Express the entries below as a JSON list of strings with one string per line, and leave out blank lines.

Stored entries.
--------------------------------

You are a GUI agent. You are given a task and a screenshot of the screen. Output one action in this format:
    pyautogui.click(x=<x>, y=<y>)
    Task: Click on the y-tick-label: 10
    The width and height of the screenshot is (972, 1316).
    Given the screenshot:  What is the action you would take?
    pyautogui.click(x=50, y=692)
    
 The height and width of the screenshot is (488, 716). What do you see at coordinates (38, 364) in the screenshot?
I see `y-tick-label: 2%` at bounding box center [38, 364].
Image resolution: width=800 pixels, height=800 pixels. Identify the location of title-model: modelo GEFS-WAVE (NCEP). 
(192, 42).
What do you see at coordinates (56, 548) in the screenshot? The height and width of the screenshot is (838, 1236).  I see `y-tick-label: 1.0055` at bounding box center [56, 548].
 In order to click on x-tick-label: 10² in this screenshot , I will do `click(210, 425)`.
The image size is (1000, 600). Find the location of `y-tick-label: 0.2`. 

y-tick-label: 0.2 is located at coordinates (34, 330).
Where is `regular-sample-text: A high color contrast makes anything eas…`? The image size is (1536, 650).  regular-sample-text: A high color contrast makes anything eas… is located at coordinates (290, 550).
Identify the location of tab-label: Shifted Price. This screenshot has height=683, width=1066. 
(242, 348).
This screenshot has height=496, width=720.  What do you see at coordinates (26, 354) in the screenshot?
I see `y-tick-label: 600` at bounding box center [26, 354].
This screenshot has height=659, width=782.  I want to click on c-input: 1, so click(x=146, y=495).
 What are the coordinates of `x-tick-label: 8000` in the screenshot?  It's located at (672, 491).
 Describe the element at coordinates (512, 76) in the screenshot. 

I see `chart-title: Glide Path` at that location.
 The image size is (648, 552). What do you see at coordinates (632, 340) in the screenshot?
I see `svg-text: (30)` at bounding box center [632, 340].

--------------------------------

Your solution.
[
  "You are a GUI agent. You are given a task and a screenshot of the screen. Output one action in this format:",
  "    pyautogui.click(x=<x>, y=<y>)",
  "    Task: Click on the y-tick-label: 10",
  "    The width and height of the screenshot is (972, 1316).",
  "    Given the screenshot:  What is the action you would take?",
  "    pyautogui.click(x=50, y=692)",
  " The height and width of the screenshot is (488, 716). What do you see at coordinates (38, 364) in the screenshot?",
  "I see `y-tick-label: 2%` at bounding box center [38, 364].",
  "Image resolution: width=800 pixels, height=800 pixels. Identify the location of title-model: modelo GEFS-WAVE (NCEP). ",
  "(192, 42).",
  "What do you see at coordinates (56, 548) in the screenshot? The height and width of the screenshot is (838, 1236).  I see `y-tick-label: 1.0055` at bounding box center [56, 548].",
  " In order to click on x-tick-label: 10² in this screenshot , I will do `click(210, 425)`.",
  "The image size is (1000, 600). Find the location of `y-tick-label: 0.2`. ",
  "y-tick-label: 0.2 is located at coordinates (34, 330).",
  "Where is `regular-sample-text: A high color contrast makes anything eas…`? The image size is (1536, 650).  regular-sample-text: A high color contrast makes anything eas… is located at coordinates (290, 550).",
  "Identify the location of tab-label: Shifted Price. This screenshot has height=683, width=1066. ",
  "(242, 348).",
  "This screenshot has height=496, width=720.  What do you see at coordinates (26, 354) in the screenshot?",
  "I see `y-tick-label: 600` at bounding box center [26, 354].",
  "This screenshot has height=659, width=782.  I want to click on c-input: 1, so click(x=146, y=495).",
  " What are the coordinates of `x-tick-label: 8000` in the screenshot?  It's located at (672, 491).",
  " Describe the element at coordinates (512, 76) in the screenshot. ",
  "I see `chart-title: Glide Path` at that location.",
  " The image size is (648, 552). What do you see at coordinates (632, 340) in the screenshot?",
  "I see `svg-text: (30)` at bounding box center [632, 340]."
]